0
votes

I have a Win32 .exe written in Delphi Seattle that implements a COM interface to a function.
I'm confused by the way the server behaves if I call CreateOleObject() from inside the program itself.
The instancing model is set to ciSingleInstance so I would expect a new instance to be created at each call (assuming the previous instances are still running).
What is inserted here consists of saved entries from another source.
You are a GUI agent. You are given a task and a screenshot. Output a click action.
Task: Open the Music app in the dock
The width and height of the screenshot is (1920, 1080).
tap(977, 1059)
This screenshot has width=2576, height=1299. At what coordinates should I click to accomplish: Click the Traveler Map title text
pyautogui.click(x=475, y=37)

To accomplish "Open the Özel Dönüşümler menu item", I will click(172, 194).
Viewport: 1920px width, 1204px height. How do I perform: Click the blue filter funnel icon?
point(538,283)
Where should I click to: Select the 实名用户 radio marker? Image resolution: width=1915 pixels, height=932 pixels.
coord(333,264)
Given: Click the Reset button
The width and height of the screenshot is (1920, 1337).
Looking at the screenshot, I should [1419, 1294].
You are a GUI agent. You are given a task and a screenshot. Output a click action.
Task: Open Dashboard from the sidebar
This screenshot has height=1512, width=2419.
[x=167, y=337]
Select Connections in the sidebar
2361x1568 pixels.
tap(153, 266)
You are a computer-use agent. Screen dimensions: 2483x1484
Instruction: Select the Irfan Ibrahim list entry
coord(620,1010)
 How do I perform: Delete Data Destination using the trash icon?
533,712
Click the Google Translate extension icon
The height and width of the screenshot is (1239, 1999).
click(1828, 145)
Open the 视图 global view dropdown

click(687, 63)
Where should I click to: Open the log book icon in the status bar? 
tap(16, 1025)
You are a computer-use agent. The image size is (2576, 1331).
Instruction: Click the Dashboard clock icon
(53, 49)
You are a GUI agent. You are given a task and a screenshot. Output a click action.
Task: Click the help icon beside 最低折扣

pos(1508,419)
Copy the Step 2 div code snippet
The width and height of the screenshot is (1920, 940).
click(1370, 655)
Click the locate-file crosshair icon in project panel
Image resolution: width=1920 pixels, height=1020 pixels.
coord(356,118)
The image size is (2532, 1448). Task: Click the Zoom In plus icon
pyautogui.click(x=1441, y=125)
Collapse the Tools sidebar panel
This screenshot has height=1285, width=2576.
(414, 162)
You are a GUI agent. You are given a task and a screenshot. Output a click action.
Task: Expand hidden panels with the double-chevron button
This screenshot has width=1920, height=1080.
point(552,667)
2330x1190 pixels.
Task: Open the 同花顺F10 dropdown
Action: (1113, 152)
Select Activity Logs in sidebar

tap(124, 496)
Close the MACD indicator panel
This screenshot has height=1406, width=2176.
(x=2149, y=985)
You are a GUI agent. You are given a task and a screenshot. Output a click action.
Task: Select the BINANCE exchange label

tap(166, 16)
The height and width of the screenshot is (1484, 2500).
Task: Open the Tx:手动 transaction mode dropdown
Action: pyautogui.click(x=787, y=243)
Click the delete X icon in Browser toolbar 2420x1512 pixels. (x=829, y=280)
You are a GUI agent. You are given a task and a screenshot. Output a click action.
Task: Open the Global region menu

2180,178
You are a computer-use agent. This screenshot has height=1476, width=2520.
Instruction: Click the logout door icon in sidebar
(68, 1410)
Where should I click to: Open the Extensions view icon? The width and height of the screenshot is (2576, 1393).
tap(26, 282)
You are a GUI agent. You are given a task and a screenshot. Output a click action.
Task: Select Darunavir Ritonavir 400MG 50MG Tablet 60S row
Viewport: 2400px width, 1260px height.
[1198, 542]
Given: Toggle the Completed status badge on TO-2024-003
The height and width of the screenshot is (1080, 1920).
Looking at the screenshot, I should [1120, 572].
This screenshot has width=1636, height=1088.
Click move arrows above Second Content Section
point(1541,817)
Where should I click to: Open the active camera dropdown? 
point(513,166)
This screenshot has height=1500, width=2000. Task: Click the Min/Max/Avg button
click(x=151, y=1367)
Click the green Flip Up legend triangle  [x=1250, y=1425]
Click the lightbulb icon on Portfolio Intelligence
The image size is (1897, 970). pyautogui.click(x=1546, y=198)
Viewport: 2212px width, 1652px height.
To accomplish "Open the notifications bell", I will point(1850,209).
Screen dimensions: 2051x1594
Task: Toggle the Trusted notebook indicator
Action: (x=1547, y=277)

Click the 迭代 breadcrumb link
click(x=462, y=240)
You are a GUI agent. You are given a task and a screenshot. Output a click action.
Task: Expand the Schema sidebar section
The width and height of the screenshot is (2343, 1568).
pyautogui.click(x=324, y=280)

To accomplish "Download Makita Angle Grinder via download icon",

What actually happens is the first call does not create a new instance but the second does.
If the first call runs to completion the second instance again creates a new instance even though the program should be back to its default state.

How do I

a) force creation of a second instance on the first call, or
b) return the program to a really default state so that multiple runs to completion do not start a second instance.

1
The default state is "accept exactly one CoCreateInstance call, for the lifetime of this process". In light of this, your program appears to be working as expected. You probably run it by means other than CoCreateInstance, so it still waits for its one and only CoCreateInstance - but once it gets it, it won't take any more, ever.Igor Tandetnik
"once per process lifetime" explains things and means if I call CreateOleObject() once, if the program is not being automated, gives an answer to my first question. Many thanks.user3359525

1 Answers

0
votes

ciSingleInstance is passed as REGCLS_SINGLEUSE to the internal call to CoRegisterClassObject which may be causing this unwanted behaviour.